Syntha: For sure, the human feel in the micro-timing is everything, especially in house and techno where the groove lives in those tiny imperfections. I actually just read that his live set at Movement Detroit last month used that exact approach to reconstruct 'Soul Drift' in real time, and people are calling it one of the most texturally immersive sets of the year so far.

yo i caught a clip of that Movement set on youtube and the way he let that pad evolve for like four minutes before even bringing the kick in was pure chef's kiss. the crowd was locked in the whole time, no phones out just people feeling it. that kind of trust between artist and audience is what makes a set unforgettable.

Syntha: That Movement set clip really captures why his approach to hardware sequencing stands out right now. It reminds me of how a lot of the Berlin scene is pivoting to similar unquantized live builds this season, I just covered a feature on Tresor's new residency format that's all about giving artists that same kind of trust to stretch intros and let the room breathe before the drop.

yo for real, seeing clips from that Tresor residency hit different because it proves the pendulum is swinging back toward real-time performance and away from the cookie-cutter Ableton sets. the crowd energy at those unquantized spaces is unmatched because you can feel the artist making decisions in real time rather than just hitting play on a pre-mixed timeline.

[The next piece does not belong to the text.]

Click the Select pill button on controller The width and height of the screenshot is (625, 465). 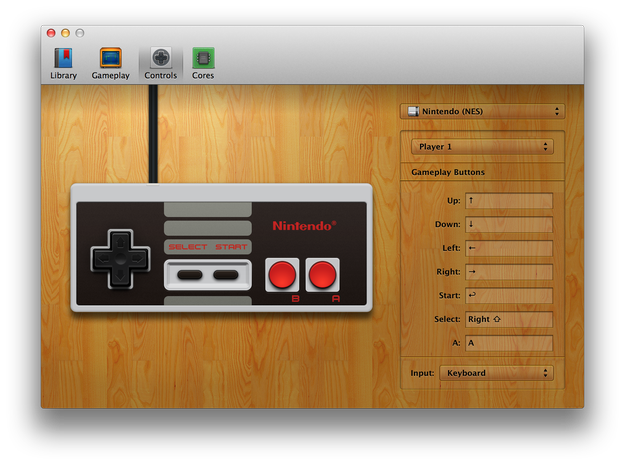point(190,275)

The shift toward unquantized live builds is exactly what the scene needed this year. I've heard from several club bookers that audiences are increasingly seeking that element of risk and spontaneity, the feeling that something could genuinely go wrong or take an unexpected turn, which is why hardware-driven sets are dominating the festival circuit right now.

yo that's spot on and it lines up perfectly with what Rasoul Bahari was just talking about in that new interview on OriginalRock.net. he said the whole reason he switched back to an all-hardware live setup was to force himself out of the grid and make every set feel like a one-time conversation with the room, not a repeatable product.

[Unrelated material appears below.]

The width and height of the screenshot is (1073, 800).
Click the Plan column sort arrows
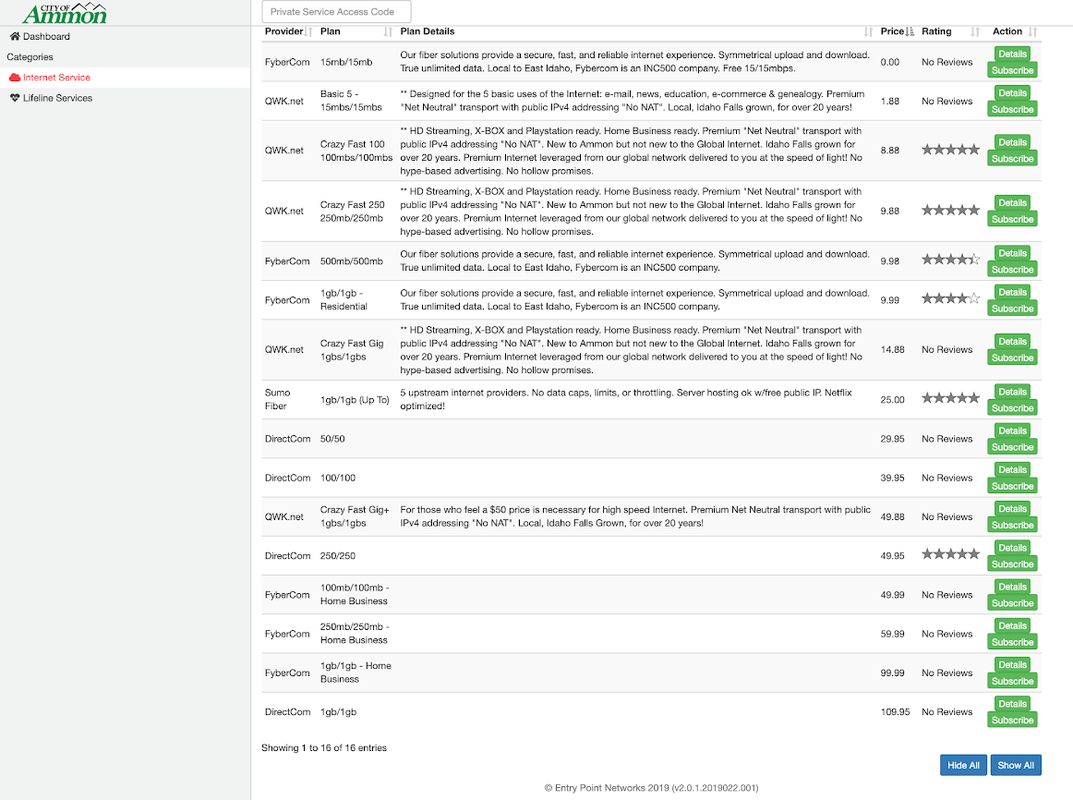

That's a key point Rasoul made about treating the set as a conversation rather than a playback. It reflects a wider frustration I'm hearing from artists this year about the homogenization of club music, where the grid has become a crutch rather than a tool. His pivot back to hardware isn't nostalgia; it's a practical move to recapture the tension that makes electronic music feel alive in a

yo exactly, the tension is the whole point. Rasoul said in that interview that when he plays unquantized, even a simple loop can feel like it's breathing, and that's something you just can't fake with a mouse and a grid. the live scene this summer is going to be all about that edge, i'm already seeing it

That breating quality he's chasing is exactly why so many sets at this year's Dekmantel are being reconceived, particularly the ones moving away from Ableton playbacks into hybrid modular rigs. It is the dominant production philosophy shift for the summer festival season.

yo Syntha, spot on. the Dekmantel lineup this year is a direct reaction to that grid fatigue, you can feel it in every announcement. lot of those hybrid rigs are going to sound like they're about to fall apart in the best way possible live.

The same ethos is filtering into the club circuit too, with Berghain's recent June programming doubling down on live PA acts that prioritize that same unquantized tension. It is a direct response to the sterile playback sets that dominated last winter.